*THE TASK*: Retype each of the following entries verbatim, preserving every character and line break.

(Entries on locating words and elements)

....................

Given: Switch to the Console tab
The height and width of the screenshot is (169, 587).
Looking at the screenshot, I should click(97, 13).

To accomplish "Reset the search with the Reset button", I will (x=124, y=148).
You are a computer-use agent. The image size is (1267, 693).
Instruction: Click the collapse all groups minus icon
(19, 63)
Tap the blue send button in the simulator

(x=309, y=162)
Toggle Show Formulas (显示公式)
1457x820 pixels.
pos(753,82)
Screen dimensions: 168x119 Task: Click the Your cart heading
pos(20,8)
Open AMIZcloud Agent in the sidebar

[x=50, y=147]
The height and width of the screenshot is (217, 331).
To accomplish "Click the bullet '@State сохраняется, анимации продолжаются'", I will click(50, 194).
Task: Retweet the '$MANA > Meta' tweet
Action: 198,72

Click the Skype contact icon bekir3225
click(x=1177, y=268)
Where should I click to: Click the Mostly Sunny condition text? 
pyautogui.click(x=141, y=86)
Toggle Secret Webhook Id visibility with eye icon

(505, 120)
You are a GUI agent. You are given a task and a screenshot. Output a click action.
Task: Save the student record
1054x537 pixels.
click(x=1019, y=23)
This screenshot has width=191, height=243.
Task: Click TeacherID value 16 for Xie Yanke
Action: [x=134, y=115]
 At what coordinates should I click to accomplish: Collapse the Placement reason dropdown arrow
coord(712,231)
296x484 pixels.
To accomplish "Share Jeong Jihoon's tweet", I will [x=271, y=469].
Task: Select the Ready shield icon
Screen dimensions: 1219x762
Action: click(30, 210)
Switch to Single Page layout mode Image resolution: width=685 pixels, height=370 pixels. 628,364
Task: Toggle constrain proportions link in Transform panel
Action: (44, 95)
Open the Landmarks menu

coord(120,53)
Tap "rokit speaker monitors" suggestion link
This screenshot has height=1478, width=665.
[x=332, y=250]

....................

*RESPONSE FOR THIS EXERCISE*:
Given: Switch to the Console tab
The height and width of the screenshot is (169, 587).
Looking at the screenshot, I should click(97, 13).

To accomplish "Reset the search with the Reset button", I will (x=124, y=148).
You are a computer-use agent. The image size is (1267, 693).
Instruction: Click the collapse all groups minus icon
(19, 63)
Tap the blue send button in the simulator

(x=309, y=162)
Toggle Show Formulas (显示公式)
1457x820 pixels.
pos(753,82)
Screen dimensions: 168x119 Task: Click the Your cart heading
pos(20,8)
Open AMIZcloud Agent in the sidebar

[x=50, y=147]
The height and width of the screenshot is (217, 331).
To accomplish "Click the bullet '@State сохраняется, анимации продолжаются'", I will click(50, 194).
Task: Retweet the '$MANA > Meta' tweet
Action: 198,72

Click the Skype contact icon bekir3225
click(x=1177, y=268)
Where should I click to: Click the Mostly Sunny condition text? 
pyautogui.click(x=141, y=86)
Toggle Secret Webhook Id visibility with eye icon

(505, 120)
You are a GUI agent. You are given a task and a screenshot. Output a click action.
Task: Save the student record
1054x537 pixels.
click(x=1019, y=23)
This screenshot has width=191, height=243.
Task: Click TeacherID value 16 for Xie Yanke
Action: [x=134, y=115]
 At what coordinates should I click to accomplish: Collapse the Placement reason dropdown arrow
coord(712,231)
296x484 pixels.
To accomplish "Share Jeong Jihoon's tweet", I will [x=271, y=469].
Task: Select the Ready shield icon
Screen dimensions: 1219x762
Action: click(30, 210)
Switch to Single Page layout mode Image resolution: width=685 pixels, height=370 pixels. 628,364
Task: Toggle constrain proportions link in Transform panel
Action: (44, 95)
Open the Landmarks menu

coord(120,53)
Tap "rokit speaker monitors" suggestion link
This screenshot has height=1478, width=665.
[x=332, y=250]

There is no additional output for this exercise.